TASK INSTRUCTIONS -
In the lines below, substitute "screen capture" for every "screenshot" and leave everything else unchanged. Do not include the pictures in your answer.

※ ※ ※

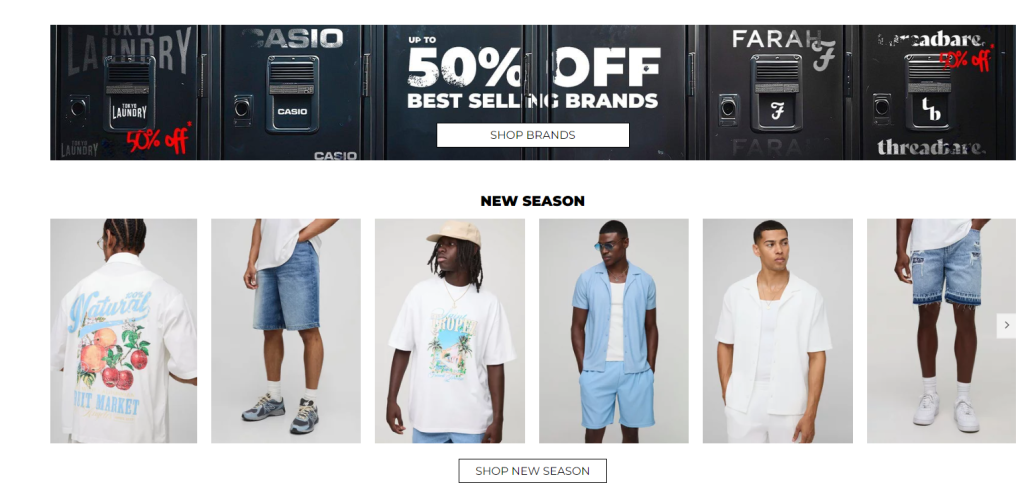Select the white palm graphic tee product
1024x497 pixels.
coord(449,331)
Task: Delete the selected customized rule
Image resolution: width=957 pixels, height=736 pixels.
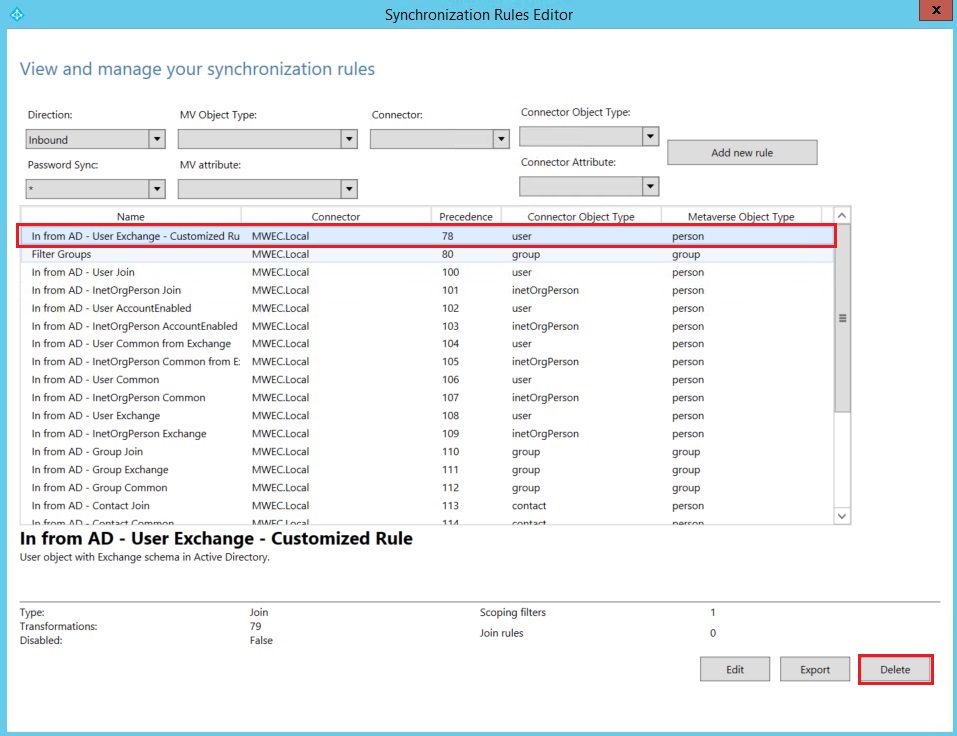Action: [x=895, y=669]
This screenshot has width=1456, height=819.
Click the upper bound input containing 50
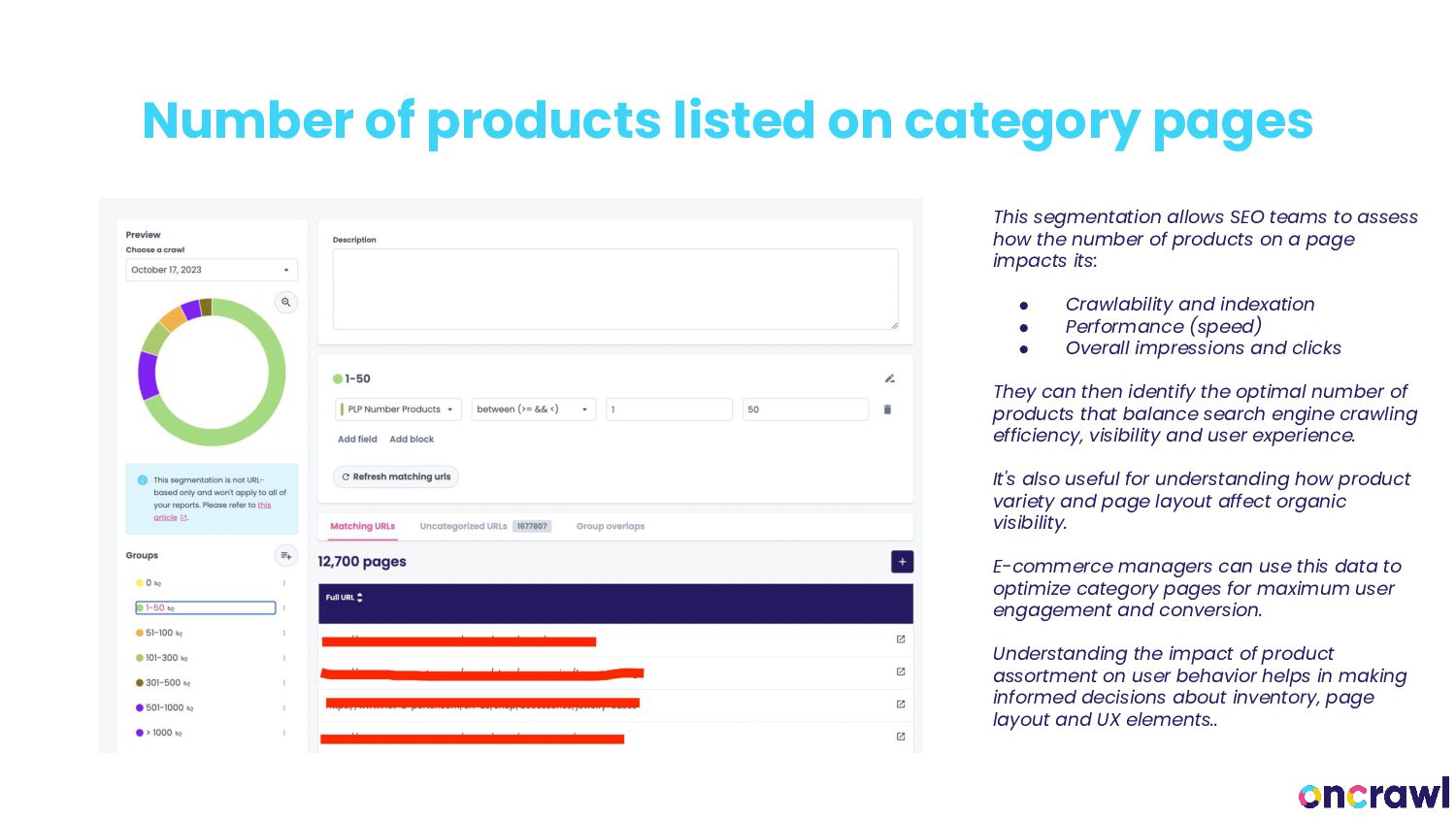[x=805, y=410]
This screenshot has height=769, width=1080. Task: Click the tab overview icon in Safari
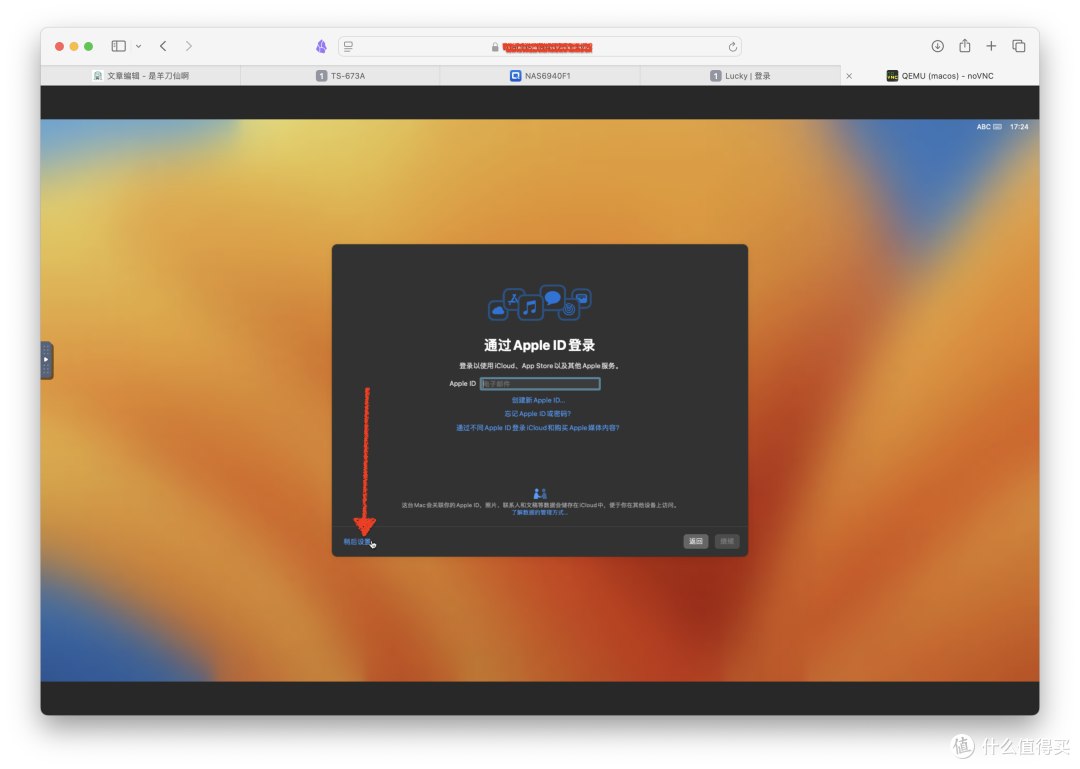pos(1018,45)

※ ※ ※

SOLVED EXERCISE -
Select the white palm graphic tee product
1024x497 pixels.
coord(449,331)
Task: Delete the selected customized rule
Image resolution: width=957 pixels, height=736 pixels.
Action: [x=895, y=669]
This screen capture has width=1456, height=819.
Click the upper bound input containing 50
[x=805, y=410]
This screen capture has height=769, width=1080. Task: Click the tab overview icon in Safari
pos(1018,45)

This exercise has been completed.